■ Given instruction 1
List the methods of attack named in the opening sentence of the passage on terrorism and fear.

■ Page text
The players have changed, but their methods remain the same: attack, destroy, confine, maim, rape. It has never been, and never will be, simply a case of attacking with guns and bombs; the fear of attack must also be sown; the constant worry that the streets are no longer safe; the realization that we, as a people, can do little or nothing to prevent them.
In Belgium the annual New Year Celebrations have been cancelled due to the fear of a terrorist attack. In New York thousands of police will guard the New Year Celebrations in Times Square. In Europe there are warnings that fireworks, fired off to celebrate the coming of 2016, may traumatize refugees, who carry the memories and fears of their own countries, their own wars with them. According to a recent poll, the majority of Americans now believe that the terrorists have won, or are winning.
It is the fear of attack, however, which is the greater problem, the fear of terrorism which has almost pushed the real and justified fear of being injured or killed by a gunman into second place. And it is a fear which, to a very great extent, is not justified.

■ Given instruction 2
Edit the records from the line containing "Screen dimensions: 726x463" down to the line containing "will [x=399, y=43].", replacing "filename" with "file name" and keeping everything else the same.

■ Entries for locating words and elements

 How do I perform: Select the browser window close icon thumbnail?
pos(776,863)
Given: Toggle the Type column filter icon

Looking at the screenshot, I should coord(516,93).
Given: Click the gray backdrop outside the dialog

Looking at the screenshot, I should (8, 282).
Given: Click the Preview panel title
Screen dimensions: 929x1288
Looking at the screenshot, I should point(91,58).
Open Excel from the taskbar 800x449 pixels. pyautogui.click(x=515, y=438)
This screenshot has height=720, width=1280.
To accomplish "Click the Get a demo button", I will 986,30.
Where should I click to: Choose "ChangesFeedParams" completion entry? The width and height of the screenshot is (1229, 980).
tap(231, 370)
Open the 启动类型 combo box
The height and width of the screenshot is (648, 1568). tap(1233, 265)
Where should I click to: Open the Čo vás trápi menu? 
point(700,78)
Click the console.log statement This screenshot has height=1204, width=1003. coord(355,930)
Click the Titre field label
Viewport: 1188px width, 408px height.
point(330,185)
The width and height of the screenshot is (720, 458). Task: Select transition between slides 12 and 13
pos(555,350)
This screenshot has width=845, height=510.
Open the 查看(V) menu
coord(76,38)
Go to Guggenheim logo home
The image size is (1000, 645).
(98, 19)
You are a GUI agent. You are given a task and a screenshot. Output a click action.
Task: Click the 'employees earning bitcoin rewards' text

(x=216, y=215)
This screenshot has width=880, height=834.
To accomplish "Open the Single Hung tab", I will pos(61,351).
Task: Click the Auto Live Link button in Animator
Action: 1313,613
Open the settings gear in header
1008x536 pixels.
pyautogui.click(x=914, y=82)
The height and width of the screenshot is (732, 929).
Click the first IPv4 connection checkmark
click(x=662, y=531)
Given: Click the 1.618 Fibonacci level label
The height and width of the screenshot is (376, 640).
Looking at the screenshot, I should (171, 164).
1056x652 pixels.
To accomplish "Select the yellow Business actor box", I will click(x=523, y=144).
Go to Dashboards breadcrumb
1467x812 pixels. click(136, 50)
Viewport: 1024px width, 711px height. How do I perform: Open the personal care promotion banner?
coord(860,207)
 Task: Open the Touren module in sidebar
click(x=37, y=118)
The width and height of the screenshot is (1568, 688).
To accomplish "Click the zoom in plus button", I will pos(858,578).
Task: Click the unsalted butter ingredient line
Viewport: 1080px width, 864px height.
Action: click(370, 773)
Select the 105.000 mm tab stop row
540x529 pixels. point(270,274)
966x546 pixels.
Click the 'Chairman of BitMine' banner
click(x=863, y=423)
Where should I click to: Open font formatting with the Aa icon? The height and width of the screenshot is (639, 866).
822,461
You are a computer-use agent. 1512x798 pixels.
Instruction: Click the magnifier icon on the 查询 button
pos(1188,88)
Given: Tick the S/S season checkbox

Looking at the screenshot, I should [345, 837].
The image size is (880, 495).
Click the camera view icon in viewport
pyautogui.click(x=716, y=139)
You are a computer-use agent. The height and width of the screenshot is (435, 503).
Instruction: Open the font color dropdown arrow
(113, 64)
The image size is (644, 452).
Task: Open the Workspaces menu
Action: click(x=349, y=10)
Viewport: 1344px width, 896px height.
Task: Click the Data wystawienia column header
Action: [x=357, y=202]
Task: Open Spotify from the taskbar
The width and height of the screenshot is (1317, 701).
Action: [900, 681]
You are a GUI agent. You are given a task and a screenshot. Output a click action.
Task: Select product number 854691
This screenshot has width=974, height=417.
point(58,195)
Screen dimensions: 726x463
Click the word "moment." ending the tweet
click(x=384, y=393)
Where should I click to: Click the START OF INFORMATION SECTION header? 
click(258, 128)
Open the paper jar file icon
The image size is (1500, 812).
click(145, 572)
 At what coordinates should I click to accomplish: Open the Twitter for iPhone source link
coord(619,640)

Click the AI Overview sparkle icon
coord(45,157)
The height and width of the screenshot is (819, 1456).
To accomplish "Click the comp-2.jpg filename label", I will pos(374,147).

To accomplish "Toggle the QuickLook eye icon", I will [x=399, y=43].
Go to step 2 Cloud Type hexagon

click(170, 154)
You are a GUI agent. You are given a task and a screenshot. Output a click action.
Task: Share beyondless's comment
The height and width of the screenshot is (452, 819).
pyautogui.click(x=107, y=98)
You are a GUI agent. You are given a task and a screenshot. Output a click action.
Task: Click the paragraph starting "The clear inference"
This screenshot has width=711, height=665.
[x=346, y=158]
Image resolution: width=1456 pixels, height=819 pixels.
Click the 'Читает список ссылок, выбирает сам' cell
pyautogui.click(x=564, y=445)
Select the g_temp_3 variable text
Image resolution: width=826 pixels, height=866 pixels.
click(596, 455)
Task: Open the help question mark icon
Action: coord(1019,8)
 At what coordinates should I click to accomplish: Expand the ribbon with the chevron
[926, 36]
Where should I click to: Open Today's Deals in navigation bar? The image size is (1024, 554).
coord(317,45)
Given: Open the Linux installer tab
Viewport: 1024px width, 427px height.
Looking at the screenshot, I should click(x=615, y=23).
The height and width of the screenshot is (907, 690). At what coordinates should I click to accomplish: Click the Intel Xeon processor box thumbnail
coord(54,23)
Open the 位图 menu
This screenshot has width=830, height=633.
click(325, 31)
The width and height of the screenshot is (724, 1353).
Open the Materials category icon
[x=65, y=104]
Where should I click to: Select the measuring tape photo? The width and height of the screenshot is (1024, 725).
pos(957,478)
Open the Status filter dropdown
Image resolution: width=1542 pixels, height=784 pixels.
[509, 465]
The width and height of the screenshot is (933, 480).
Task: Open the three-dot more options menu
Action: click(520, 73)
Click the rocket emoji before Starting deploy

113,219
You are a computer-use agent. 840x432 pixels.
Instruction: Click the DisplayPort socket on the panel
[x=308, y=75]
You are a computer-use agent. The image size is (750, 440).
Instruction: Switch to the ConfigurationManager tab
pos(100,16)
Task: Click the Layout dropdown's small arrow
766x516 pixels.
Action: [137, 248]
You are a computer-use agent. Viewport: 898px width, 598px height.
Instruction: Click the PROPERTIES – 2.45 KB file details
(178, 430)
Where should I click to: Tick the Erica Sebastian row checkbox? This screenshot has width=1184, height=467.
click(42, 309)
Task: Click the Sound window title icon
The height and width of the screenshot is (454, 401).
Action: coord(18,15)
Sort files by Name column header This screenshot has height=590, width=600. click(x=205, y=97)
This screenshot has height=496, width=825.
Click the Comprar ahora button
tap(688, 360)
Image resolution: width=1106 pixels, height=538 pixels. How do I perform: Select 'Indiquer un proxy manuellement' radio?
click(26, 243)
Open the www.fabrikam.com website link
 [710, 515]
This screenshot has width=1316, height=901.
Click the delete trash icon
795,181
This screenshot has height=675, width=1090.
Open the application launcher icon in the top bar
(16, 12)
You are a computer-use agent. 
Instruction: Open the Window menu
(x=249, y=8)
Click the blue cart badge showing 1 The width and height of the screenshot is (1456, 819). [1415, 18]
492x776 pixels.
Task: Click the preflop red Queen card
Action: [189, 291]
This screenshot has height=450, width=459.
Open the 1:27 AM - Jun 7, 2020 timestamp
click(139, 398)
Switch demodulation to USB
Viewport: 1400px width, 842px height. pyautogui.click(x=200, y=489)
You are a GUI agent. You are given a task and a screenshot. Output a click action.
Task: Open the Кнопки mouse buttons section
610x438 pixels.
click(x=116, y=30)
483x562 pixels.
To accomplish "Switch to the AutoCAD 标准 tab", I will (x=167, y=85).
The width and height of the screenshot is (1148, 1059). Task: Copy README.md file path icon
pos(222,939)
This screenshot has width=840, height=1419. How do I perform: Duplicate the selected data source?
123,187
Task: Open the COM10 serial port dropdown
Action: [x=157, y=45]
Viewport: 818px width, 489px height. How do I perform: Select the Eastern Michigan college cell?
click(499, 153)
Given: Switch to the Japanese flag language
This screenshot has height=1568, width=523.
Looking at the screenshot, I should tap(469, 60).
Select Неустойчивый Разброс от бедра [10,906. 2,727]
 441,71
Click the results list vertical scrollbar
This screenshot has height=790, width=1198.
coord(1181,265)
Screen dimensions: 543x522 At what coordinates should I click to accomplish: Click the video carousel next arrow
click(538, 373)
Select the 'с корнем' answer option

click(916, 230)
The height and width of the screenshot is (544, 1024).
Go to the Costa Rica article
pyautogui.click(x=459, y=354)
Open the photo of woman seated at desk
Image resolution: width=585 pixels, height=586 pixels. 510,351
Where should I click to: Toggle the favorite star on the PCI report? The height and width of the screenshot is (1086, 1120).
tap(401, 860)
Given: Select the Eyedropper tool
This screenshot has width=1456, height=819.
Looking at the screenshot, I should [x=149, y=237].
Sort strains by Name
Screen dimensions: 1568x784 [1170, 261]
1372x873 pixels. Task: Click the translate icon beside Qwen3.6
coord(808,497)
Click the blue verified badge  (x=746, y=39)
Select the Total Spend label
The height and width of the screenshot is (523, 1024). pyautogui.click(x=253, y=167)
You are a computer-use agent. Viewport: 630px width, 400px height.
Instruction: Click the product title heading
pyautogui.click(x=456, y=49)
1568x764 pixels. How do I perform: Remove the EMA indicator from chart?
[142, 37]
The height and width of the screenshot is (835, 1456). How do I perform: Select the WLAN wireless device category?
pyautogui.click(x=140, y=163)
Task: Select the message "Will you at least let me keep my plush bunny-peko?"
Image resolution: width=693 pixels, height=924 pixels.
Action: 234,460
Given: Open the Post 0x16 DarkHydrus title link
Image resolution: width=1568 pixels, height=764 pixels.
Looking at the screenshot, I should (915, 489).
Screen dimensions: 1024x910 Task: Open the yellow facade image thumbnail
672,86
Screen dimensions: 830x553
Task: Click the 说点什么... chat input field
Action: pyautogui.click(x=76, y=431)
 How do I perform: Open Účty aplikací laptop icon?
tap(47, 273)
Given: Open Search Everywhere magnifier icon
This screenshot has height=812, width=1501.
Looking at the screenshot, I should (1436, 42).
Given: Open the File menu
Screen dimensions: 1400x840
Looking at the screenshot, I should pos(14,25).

■ Full response 1
attack, destroy, confine, maim, rape

■ Full response 2
Screen dimensions: 726x463
Click the word "moment." ending the tweet
click(x=384, y=393)
Where should I click to: Click the START OF INFORMATION SECTION header? 
click(258, 128)
Open the paper jar file icon
The image size is (1500, 812).
click(145, 572)
 At what coordinates should I click to accomplish: Open the Twitter for iPhone source link
coord(619,640)

Click the AI Overview sparkle icon
coord(45,157)
The height and width of the screenshot is (819, 1456).
To accomplish "Click the comp-2.jpg file name label", I will pos(374,147).

To accomplish "Toggle the QuickLook eye icon", I will [x=399, y=43].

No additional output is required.